Hundió el rostro en la almohada, empapada por horas de llanto. 

—Sí, mamá. 

Por algún motivo, esta vez sentía que podría dormir sin caer en pesadillas. 

* * * 

Eddie abrió los ojos lentamente. 

No era el techo de la casa familiar que le había parecido un poco extraño hace un momento, sino el techo de su habitación en la posada, cuya decoración ya le resultaba familiar.

Se incorporó, desaliñado. Como se había quedado dormido de golpe, sin siquiera cubrirse con la manta, el aire que normalmente le parecía agradable ahora se sentía especialmente frío. Pero no tenía ánimos de arroparse. 

—…

Eddie se quedó sentado en la cama, con el torso levantado, mirando al vacío durante un buen rato.

No lloró desconsoladamente como cuando soñó con su vida pasada por primera vez.

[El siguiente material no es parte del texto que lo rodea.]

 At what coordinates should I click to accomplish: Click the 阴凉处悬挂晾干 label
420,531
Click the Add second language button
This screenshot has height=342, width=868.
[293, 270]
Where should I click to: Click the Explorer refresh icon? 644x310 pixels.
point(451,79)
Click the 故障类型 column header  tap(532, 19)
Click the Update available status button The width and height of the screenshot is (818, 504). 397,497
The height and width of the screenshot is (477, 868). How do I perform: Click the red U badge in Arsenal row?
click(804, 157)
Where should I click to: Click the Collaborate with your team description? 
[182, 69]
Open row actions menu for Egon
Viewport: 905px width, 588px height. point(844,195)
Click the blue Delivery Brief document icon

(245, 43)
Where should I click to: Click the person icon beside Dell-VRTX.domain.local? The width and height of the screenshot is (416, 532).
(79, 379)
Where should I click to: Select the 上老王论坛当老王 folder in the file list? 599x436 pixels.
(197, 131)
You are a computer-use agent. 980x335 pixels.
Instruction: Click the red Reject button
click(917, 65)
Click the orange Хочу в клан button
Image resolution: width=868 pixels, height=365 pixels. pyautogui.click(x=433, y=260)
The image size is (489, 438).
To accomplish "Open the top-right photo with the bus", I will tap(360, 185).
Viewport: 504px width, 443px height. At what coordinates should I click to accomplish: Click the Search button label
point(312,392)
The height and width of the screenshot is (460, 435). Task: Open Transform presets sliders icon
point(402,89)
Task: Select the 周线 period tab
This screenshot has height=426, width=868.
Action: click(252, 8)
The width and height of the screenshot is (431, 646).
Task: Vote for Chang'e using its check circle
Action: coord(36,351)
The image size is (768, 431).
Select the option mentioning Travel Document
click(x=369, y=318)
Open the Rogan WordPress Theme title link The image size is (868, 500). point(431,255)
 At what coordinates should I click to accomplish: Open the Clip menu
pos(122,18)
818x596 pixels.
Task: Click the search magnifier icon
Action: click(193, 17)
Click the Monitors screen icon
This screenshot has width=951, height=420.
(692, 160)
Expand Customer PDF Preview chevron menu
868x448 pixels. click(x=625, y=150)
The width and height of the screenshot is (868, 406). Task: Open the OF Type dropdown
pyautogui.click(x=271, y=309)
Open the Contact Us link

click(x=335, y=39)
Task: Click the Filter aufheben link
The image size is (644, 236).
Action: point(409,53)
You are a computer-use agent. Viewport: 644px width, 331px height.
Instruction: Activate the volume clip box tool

Solo sintió un frío en un rincón del corazón, que latía lento y fuerte.

¿Será solo un mal sueño? ¿O solo es cosa de su estado de ánimo? ¿Será porque hacía tiempo que no veía a su hermano?

Volvió a pensar lo que ya había pensado en el pasado, pero, como entonces, Eddie pronto llegó a la conclusión de que no era eso. 

Era real. 

No un simple sueño. Aquello debía de ser real. Como el día en que vio su propio funeral. 

El sufrimiento de su familia, destrozada por su muerte, debía de ser real. 

Al final, ante aquella voz que lo llamaba sin cesar, sin darse cuenta había respondido: «Sí, mamá». Parecía que su madre había reaccionado a su respuesta, pero, antes de confirmar si era real o no, ya había despertado. 

«Ah». 

«¿Quién soy? ¿Quién diablos soy?»

Eddie hundió el rostro entre las manos. 

«Un hijo desgraciado e ingrato que se fue antes, ¿por qué sufrir así? Basta con sacudirse el dolor y seguir viviendo bien. Yo me lo quité de encima en dos días, me levanté y ahora vivo riendo. Solo hay que recordarlos de vez en cuando, con cariño, y seguir adelante». 

Claro que lo sabía. Él tampoco había logrado sacudirse del todo el dolor de perderlo todo de golpe y quedar abandonado en este mundo. Pero al menos no vivía sumido en un sufrimiento que le impidiera funcionar. 

Pero su familia… 

Especialmente su madre… 

—Ah, en serio. 

Le dolía. El corazón le dolía como si fuera a morir. 

Eddie miró alrededor con los ojos temblorosos y se levantó de un salto.